Di Maria Teresa Santaguida per Affaritaliani.it Milano

Un patronato privato, l’Epas, che - unico tra i “numerosi enti omologhi” - aveva  postazioni privilegiate all’interno degli uffici di collocamento pubblici di Afol, l’agenzia per il lavoro della città metropolitana di Milano; e che beneficiava “di fatto di un trattamento esclusivo” rispetto ad altri “di cui non è possibile comprendere la giustificazione”. Le parole sono della gip di Milano, Raffaella Mascarino, che ha così respinto la richiesta di revoca della misura cautelare a carico dell’ormai ex dg di Afol, Giuseppe Zingale, dopo l’arresto di metà novembre.

La giudice definisce inoltre “inquietante” la gestione personalistica dell’agenzia da parte dell’indagato e motivando il suo rifiuto evidenzia anche lo strano rapporto tra lui e il patron di Epas, Peppino Falvo .Ed è proprio su questo punto che potrebbe partire da questo un nuovo filone dell’indagine ribattezzata ‘Mensa dei poveri’, che ha portato, da maggio, a decine di arresti e a scoprire il sistema di tangenti che coinvolgeva molti esponenti politici lombardi.
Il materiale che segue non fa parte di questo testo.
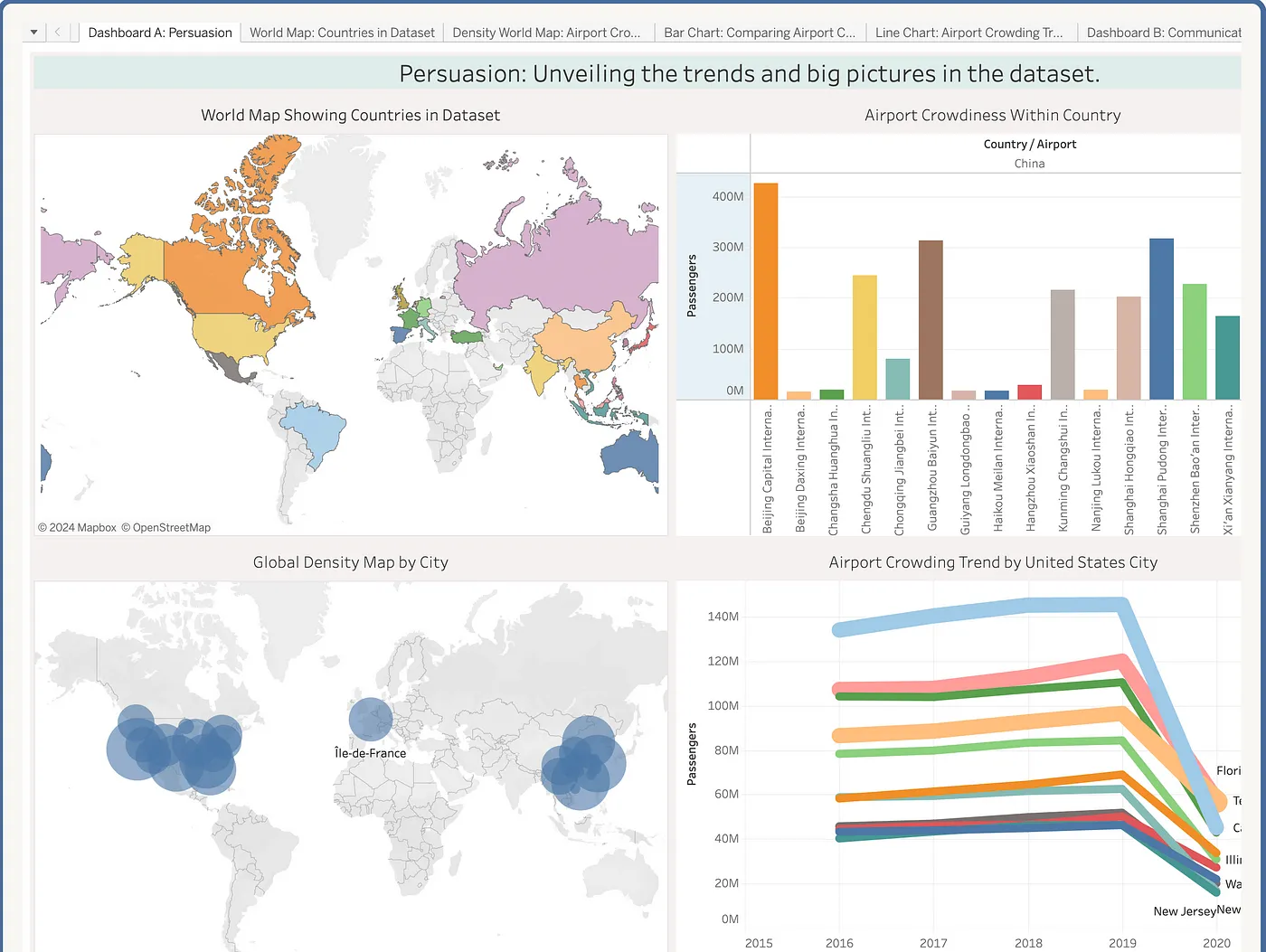The image size is (1266, 952).
Task: Open the sheet tab list dropdown arrow
Action: [33, 33]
Al centro dell’inchiesta originaria il ras dei voti di Forza Italia a Varese, Gioacchino Caianiello, e intorno alla sua figura quelle, fra gli altri, della ex eurodeputata azzurra Lara Comi, ancora ai domiciliari, dell’ex consigliere comunale e candidato alle Europee, Pietro Tatarella, e del consigliere regionale Fabio Altitonante.

Il rapporto tra Zingale e Falvo è però la novità in questa fase dell’indagine, che potrebbe aprire nuovi scorci in un’inchiesta nata per tangenti, e che potrebbe virare verso il voto di scambio. Ad insospettire è proprio la caratura del personaggio, in questione, Peppino Falvo. Titolare del centro di assistenza fiscale Epas, all’inizio 2017 Falvo chiese e ottenne di aprire un suo spazio nel centro per l’impiego di Melzo: un banchetto dove proporre i servizi del suo patronato. Presenza anomala della quale si erano accorti anche gli utenti e gli impiegati, che più volte si erano chiesti e avevano chiesto conto del perché di quella eccezione.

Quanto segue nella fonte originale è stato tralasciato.